The race was all but decided in the final gubernatorial debate two weeks ago, when McBride, whose good-old-boy image was expected to win conservative votes in north Florida, came off looking and sounding instead like a Bubba caught in the headlights. What's more, although the national Democratic party had promised to throw epic resources into the Florida race, the Bush campaign's $30 million fund was able to outspend McBride by as much as 4 to 1. "The Republican war chest just buried us in soft money," said McBride campaign strategist Stephen Fox.

Not even a last-ditch campaign push across the state by Jesse Jackson and former President Bill Clinton could galvanize enough of the Democratic base to save McBride.

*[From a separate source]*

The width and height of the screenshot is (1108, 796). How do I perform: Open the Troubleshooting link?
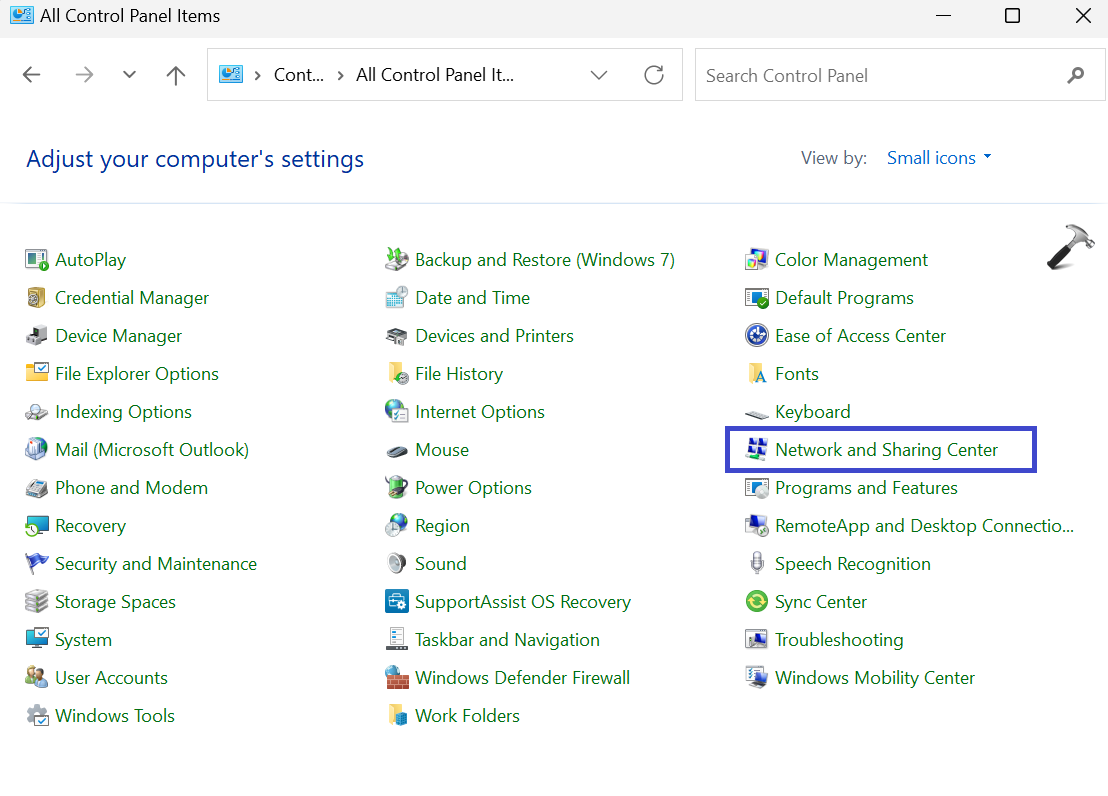point(838,640)
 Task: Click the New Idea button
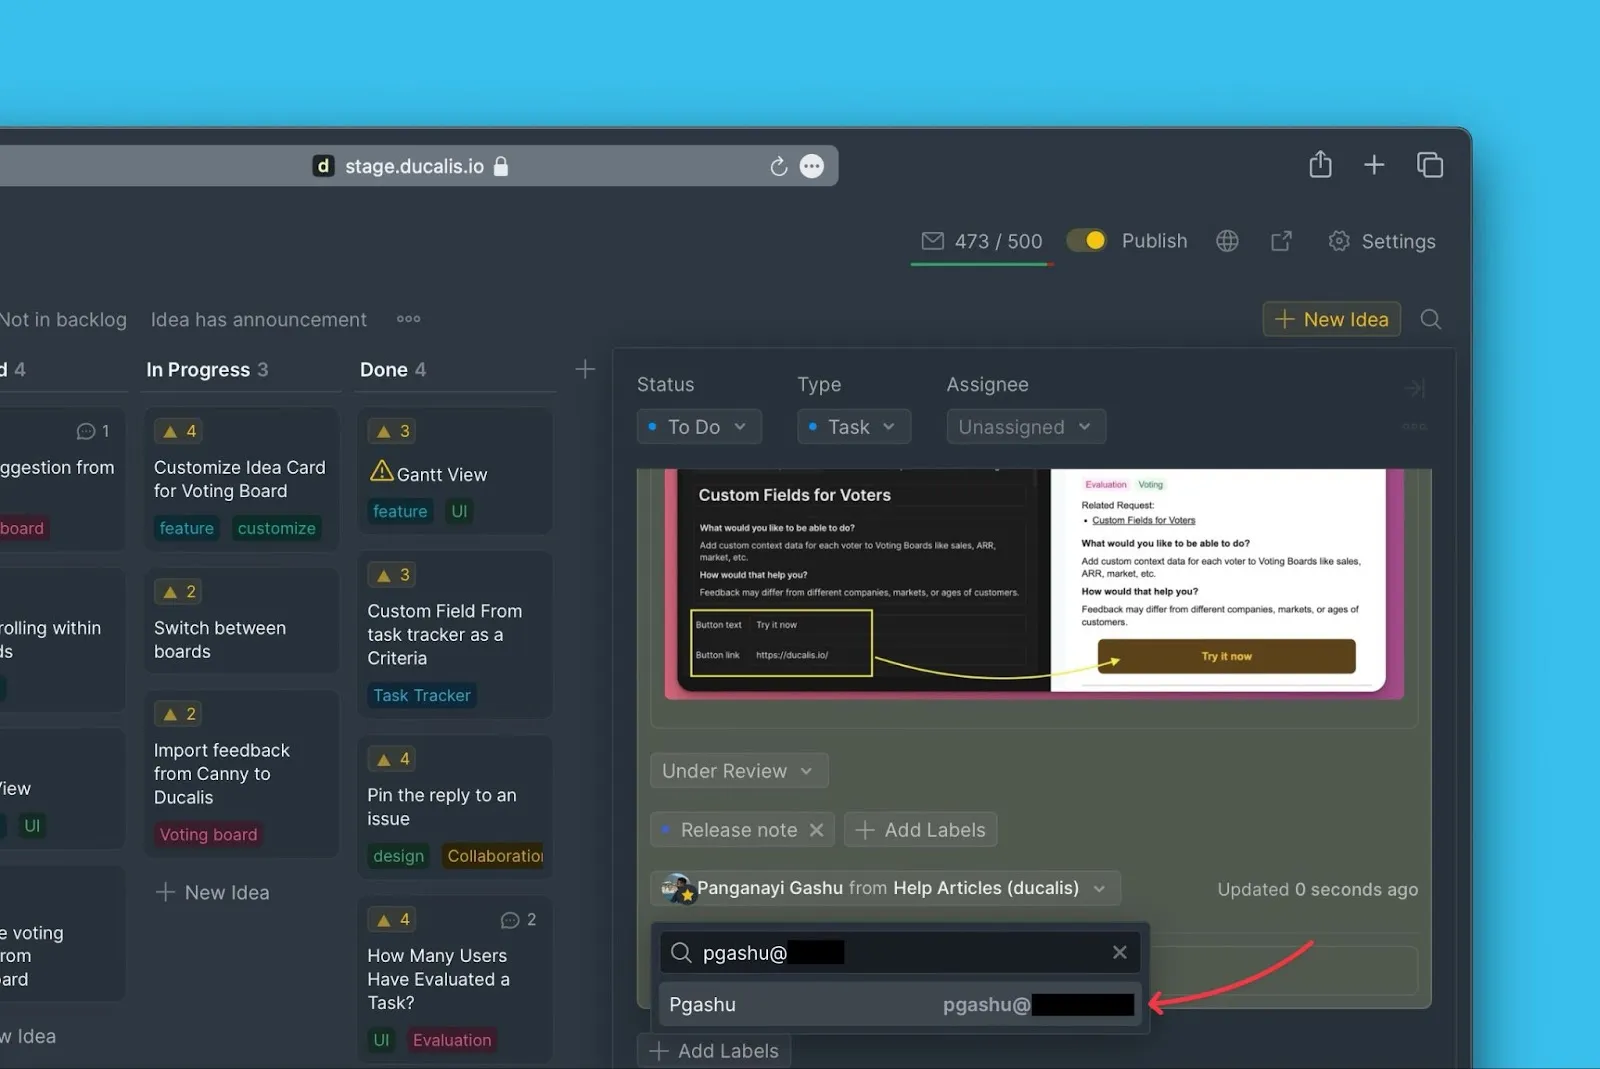click(x=1331, y=320)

The campaign even rallied around hundreds of detaine Haitian refugees in Miami last week in a not-so-subtle effort to raise the kind of massive black voter turnout that helped Al Gore run neck-and-neck with George W. Bush in Florida two years ago.

And yet, in losing, McBride may have scored one victory over Jeb. After conceding the election , he insisted that his education-centric campaign had at least "moved [Florida's] agenda to the right place" — and he seemed to be borne out as a ballot initiative mandating limits on Florida school class sizes, a measure Jeb opposed as too expensive, seemed headed toward a narrow victory.